Effectiveness fluctuated within our cohort, depending on the type of glaucoma. The use of MP CPC is not limited by the type of glaucoma, though an exception is represented by uveitic glaucoma, in which the application of a laser could lead to activation of a reaction in the anterior chamber, reduction of outflow via the trabecular meshwork, increase of IOP and a failure of the effect of laser therapy, or also to the occurrence of CME. We achieved the most pronounced reduction of IOP in our patients with Posner-Schlossman syndrome. However, we must state that this concerned individual eyes, and a larger cohort and a longer observation period would be necessary in order to draw definitive conclusions. In two eyes with NTG we indicated MP CPC due to progression of changes in the visual fields, in which anti-glaucomatous treatment was no longer capable of reducing IOP and the patients refused a surgical procedure. We took as our basis the conclusions of the Collaborative Normal-Tension Glaucoma Study Group [8]. We did not record the required effect of therapy in these 2 laser-treated eyes. We are aware of the fact that it is necessary to evaluate a large group of patients with a longer observation period in order to reach valid and definite conclusions.
CONCLUSION
MP CPC is a non-invasive laser method, which provides the advantages of high effectiveness, reduction of local therapy, and thereby an improvement of adherence. In our cohort we recorded a reduction of IOP by a minimum of 30 % in 53.4 % of treated eyes. Failure of the effect of therapy occurred in 9 eyes (18 %), for which we subsequently selected a different therapeutic procedure. The effectiveness of MP CPC is lower in comparison with transscleral cyclophotocoagulation [2,3,5,12], but the incidence of subsequent complications is incomparably lower [2,6,10,14,15,16]. It is also possible to use this method in early stages of glaucoma, and also in patients with good vision.
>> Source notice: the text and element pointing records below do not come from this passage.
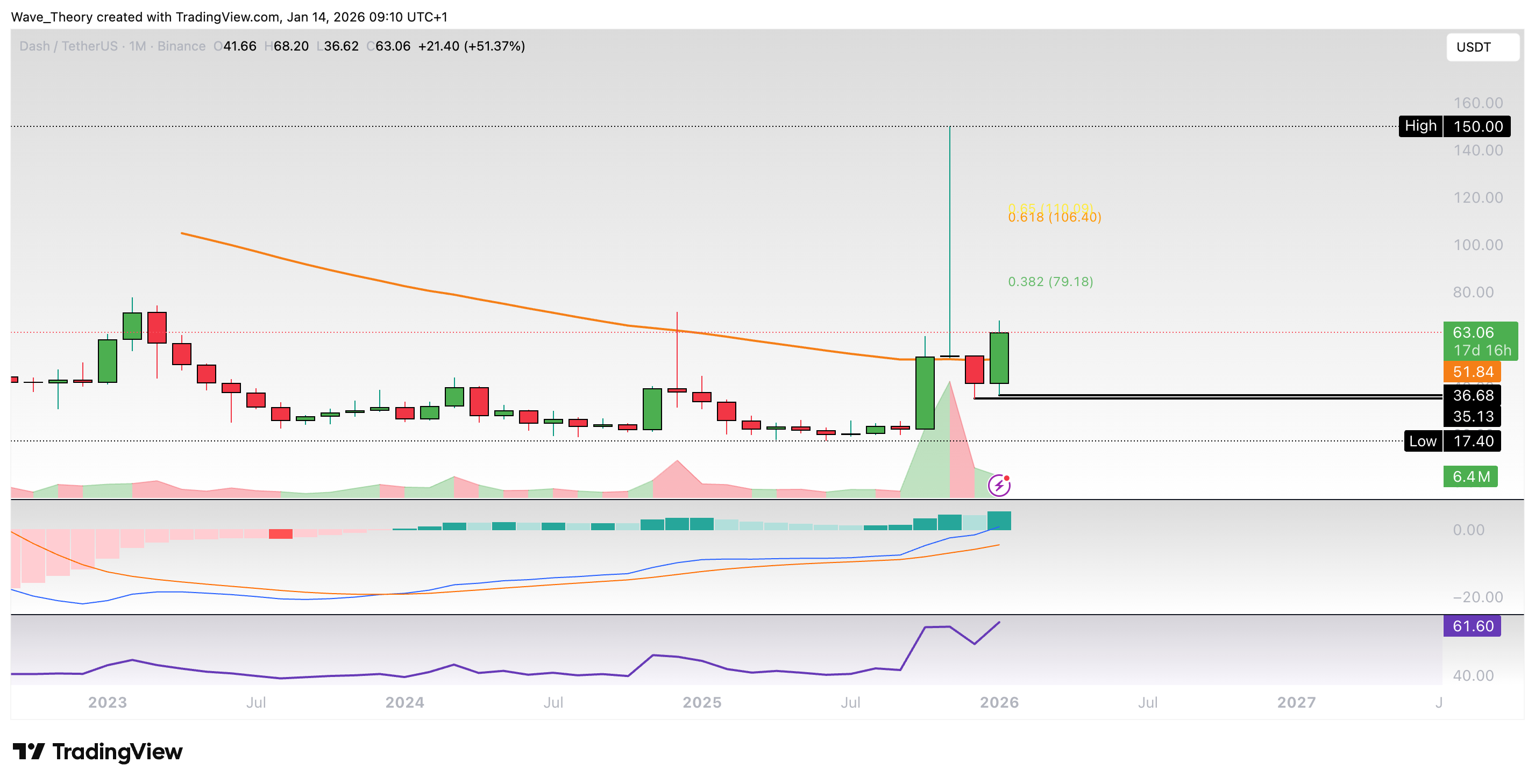Click the orange moving average line start

coord(182,233)
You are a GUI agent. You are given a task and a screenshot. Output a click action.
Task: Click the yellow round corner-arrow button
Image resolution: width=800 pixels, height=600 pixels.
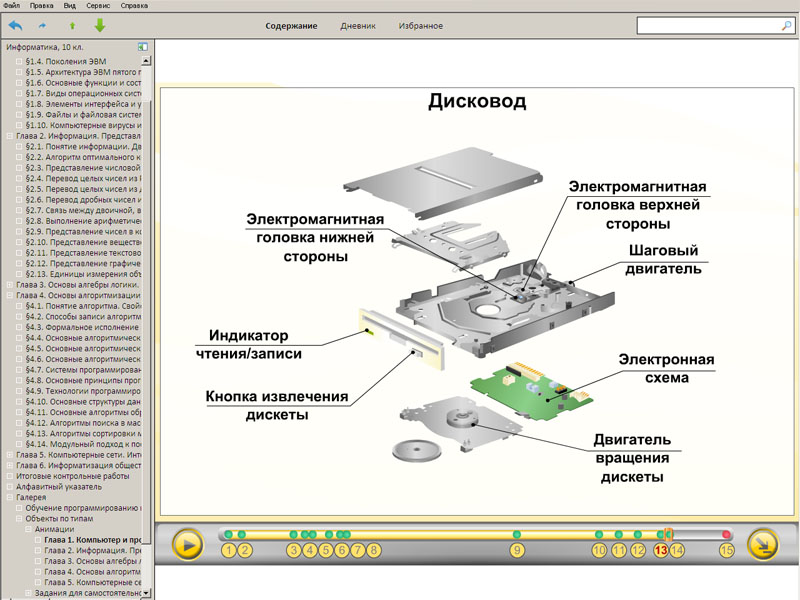(x=763, y=545)
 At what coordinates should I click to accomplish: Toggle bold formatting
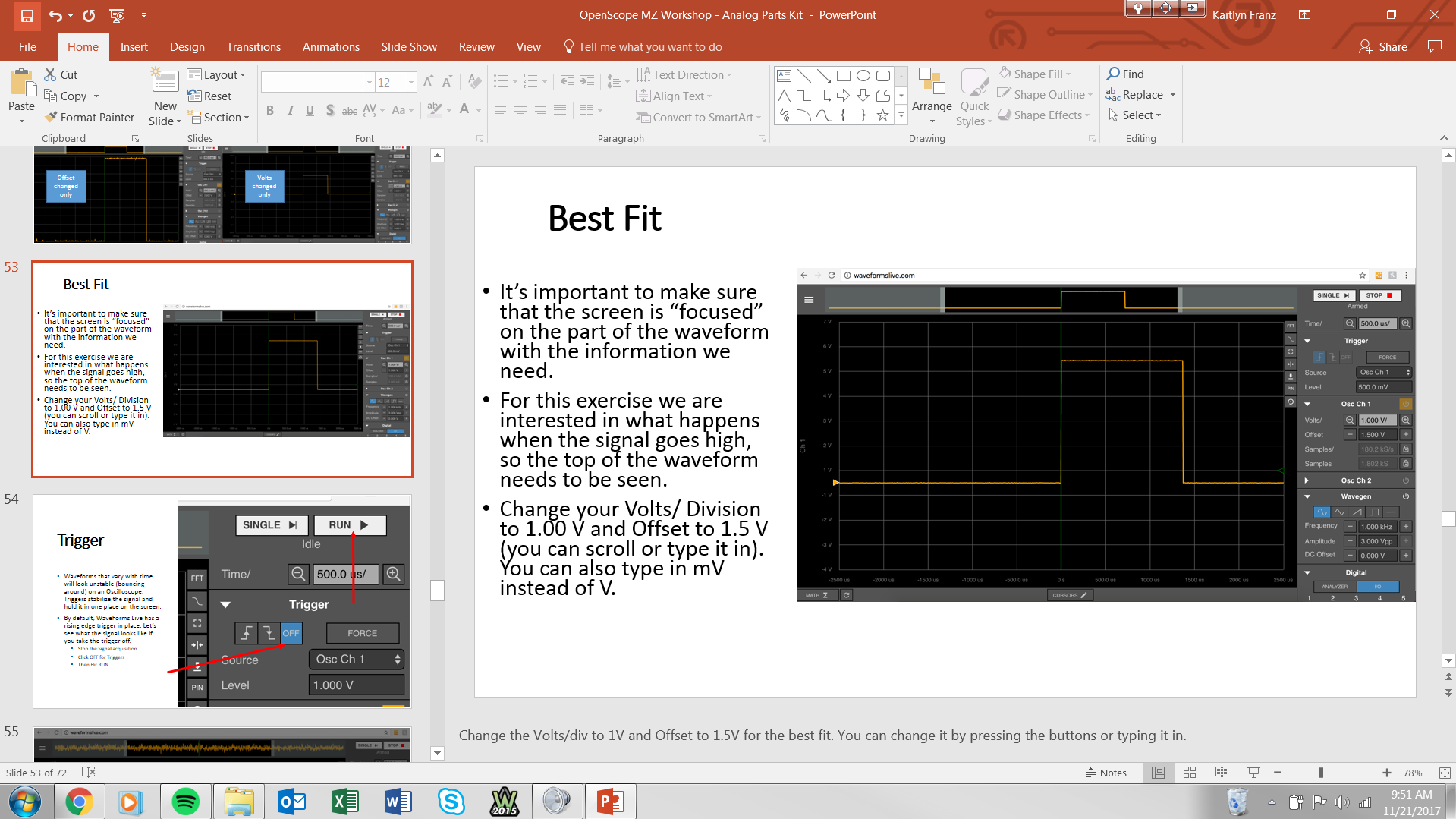pos(269,109)
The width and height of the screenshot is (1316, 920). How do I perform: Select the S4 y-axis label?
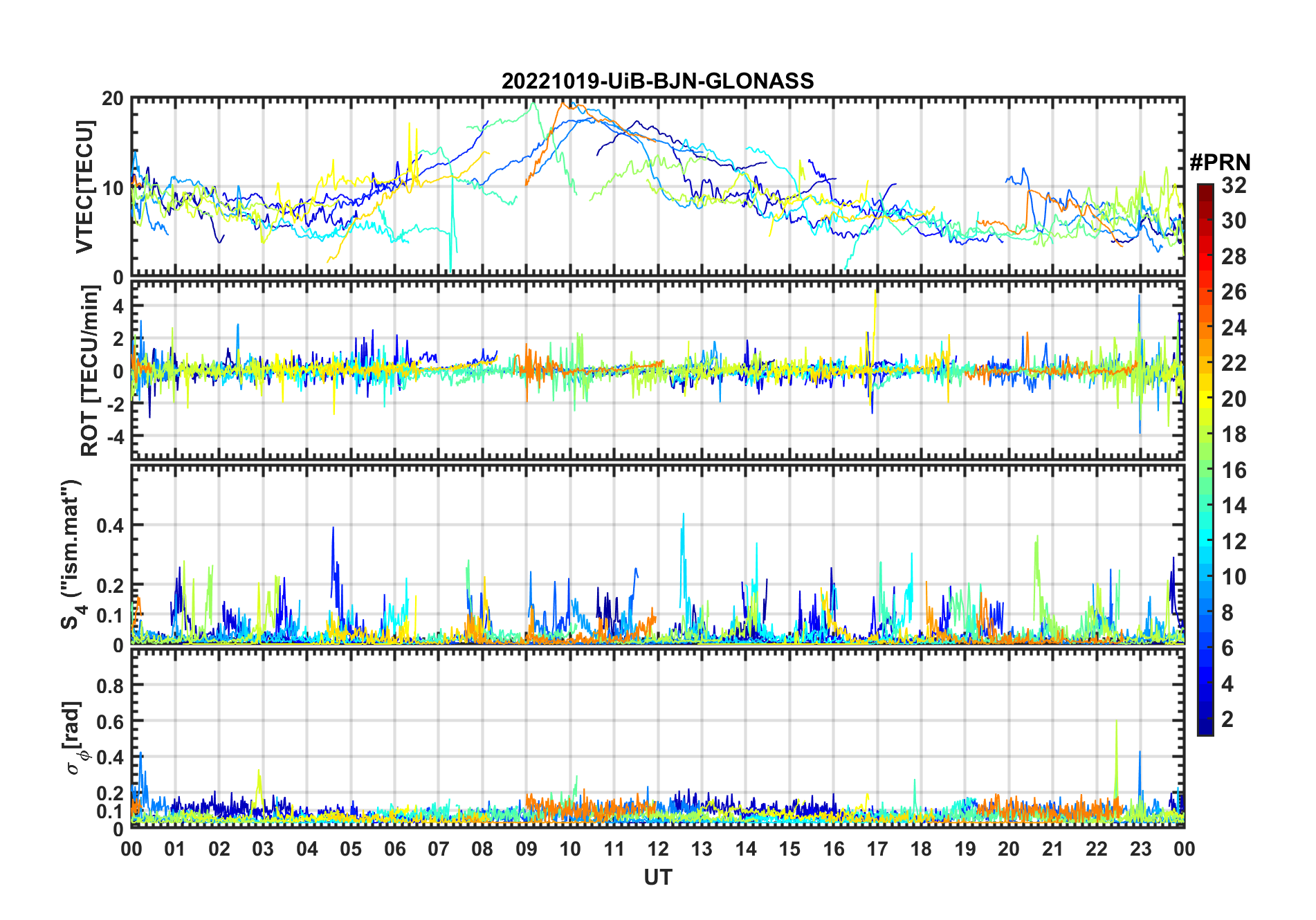(71, 553)
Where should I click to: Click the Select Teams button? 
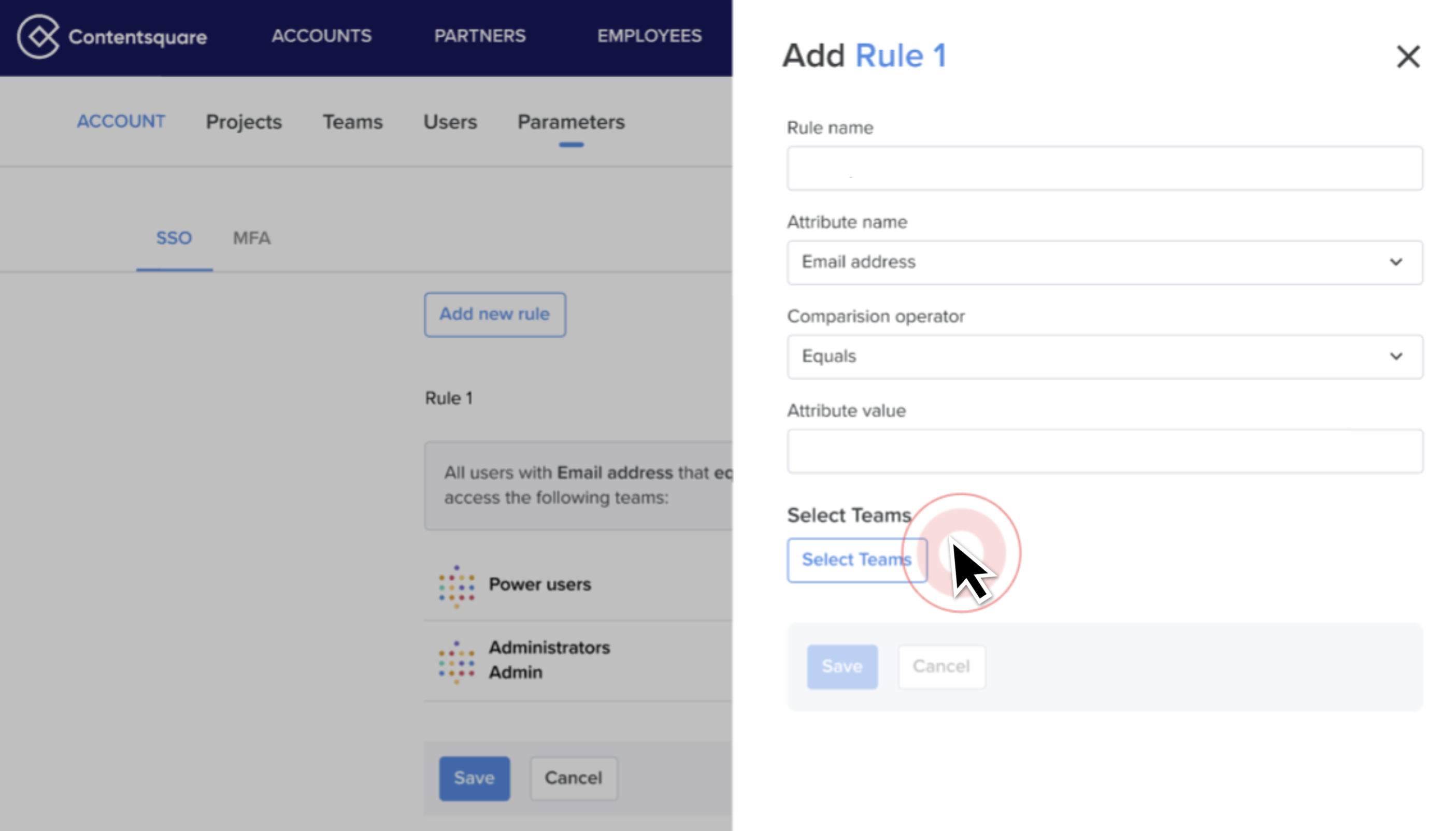[857, 560]
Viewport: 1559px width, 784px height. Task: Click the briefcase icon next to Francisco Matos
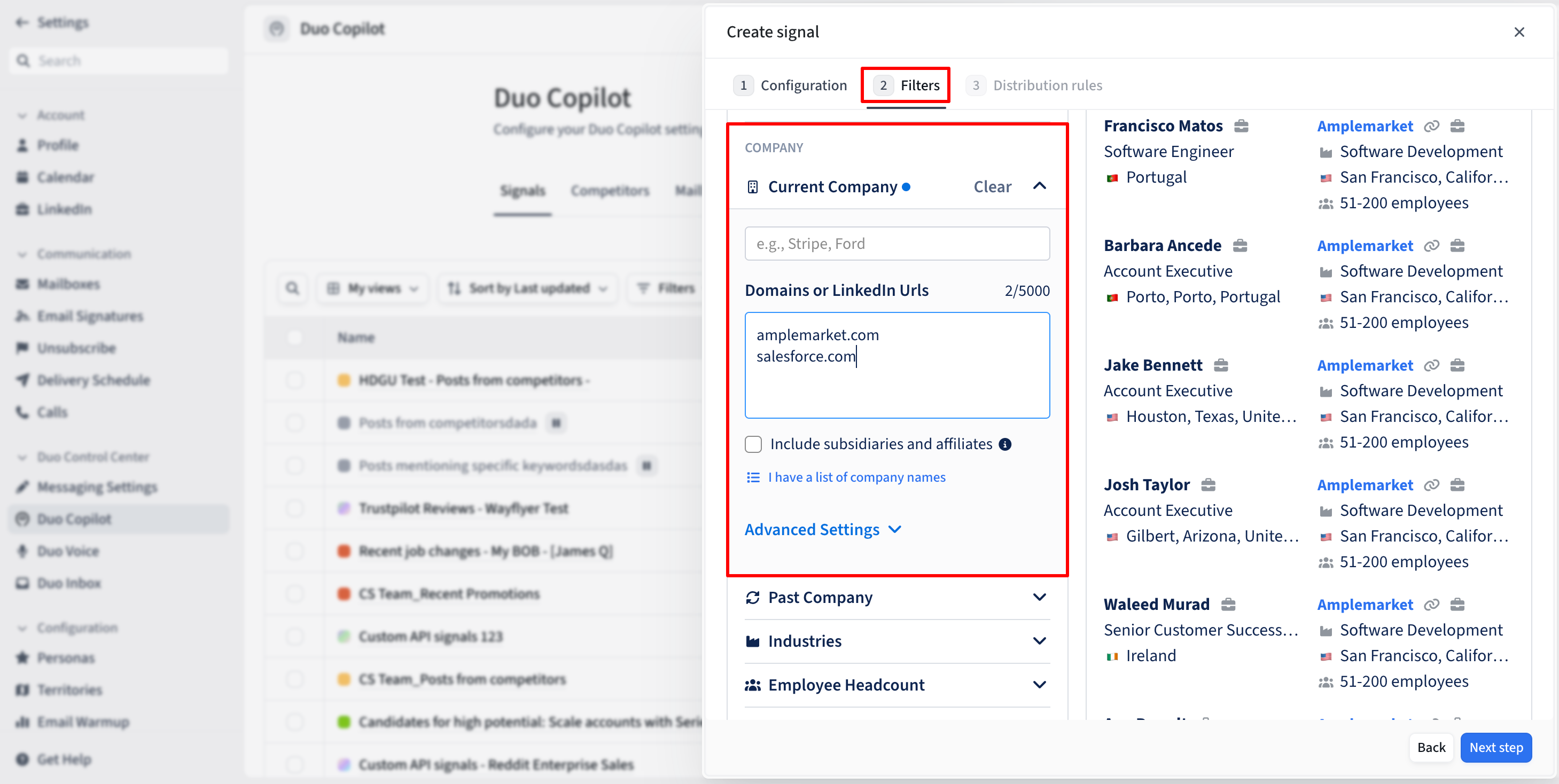coord(1241,126)
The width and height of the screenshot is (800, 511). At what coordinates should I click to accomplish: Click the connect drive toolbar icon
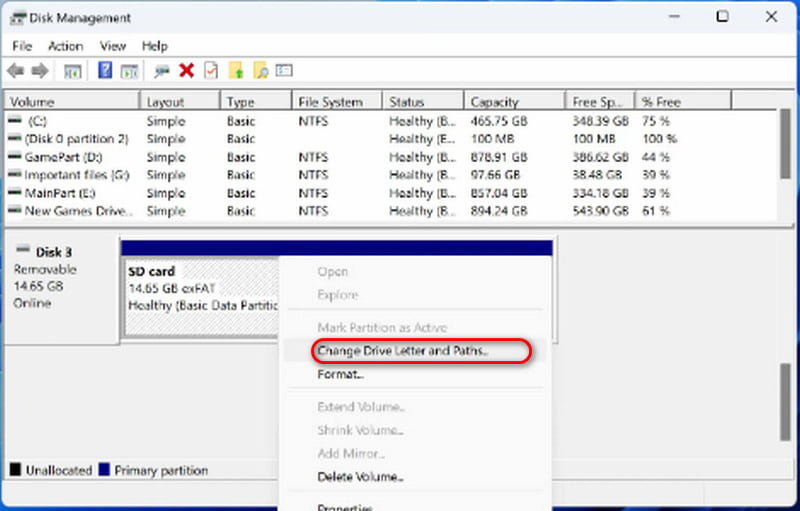160,71
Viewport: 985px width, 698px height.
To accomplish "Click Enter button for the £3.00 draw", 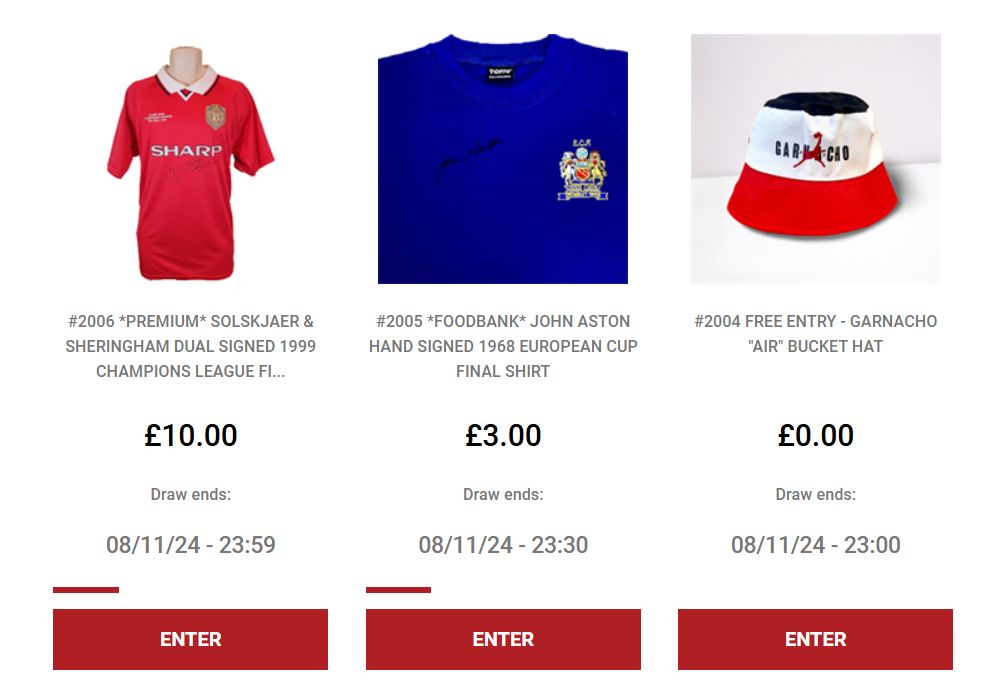I will click(503, 639).
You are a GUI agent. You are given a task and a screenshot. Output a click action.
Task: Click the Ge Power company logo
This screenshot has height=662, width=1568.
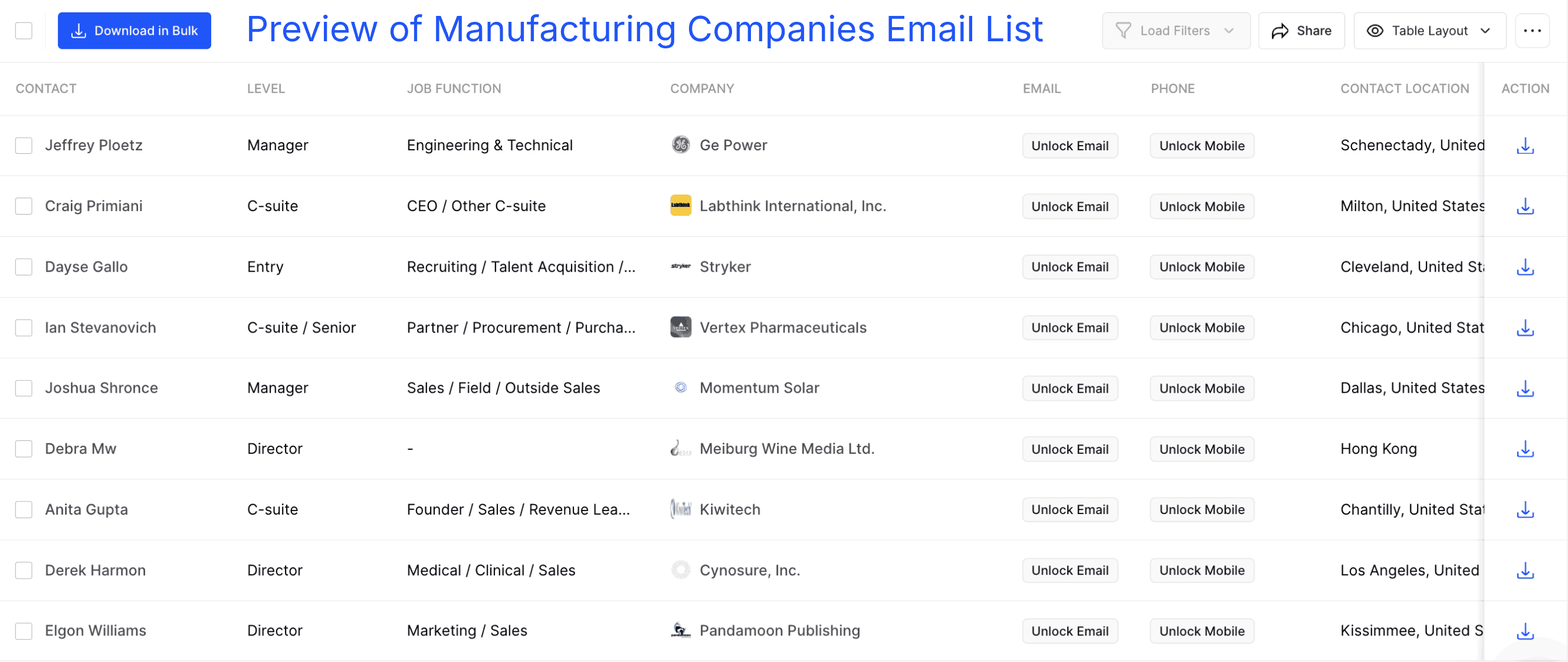pyautogui.click(x=681, y=145)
In the case of an insufficient effect it is possible to repeat the procedure, and its use does not prevent subsequent therapeutic procedures (other laser method or anti-glaucoma operation). The use of MP CPC is not limited by the type of glaucoma pathology, with the exception of uveitic glaucoma.
The authors of the study declare that no conflict of interest exists in the compilation, theme and subsequent publication of this professional communication, and that it is not supported by any pharmaceuticals company. The authors further declare that the study has not been submitted to any other journal or printed elsewhere, with the exception of congress abstracts and recommended procedures.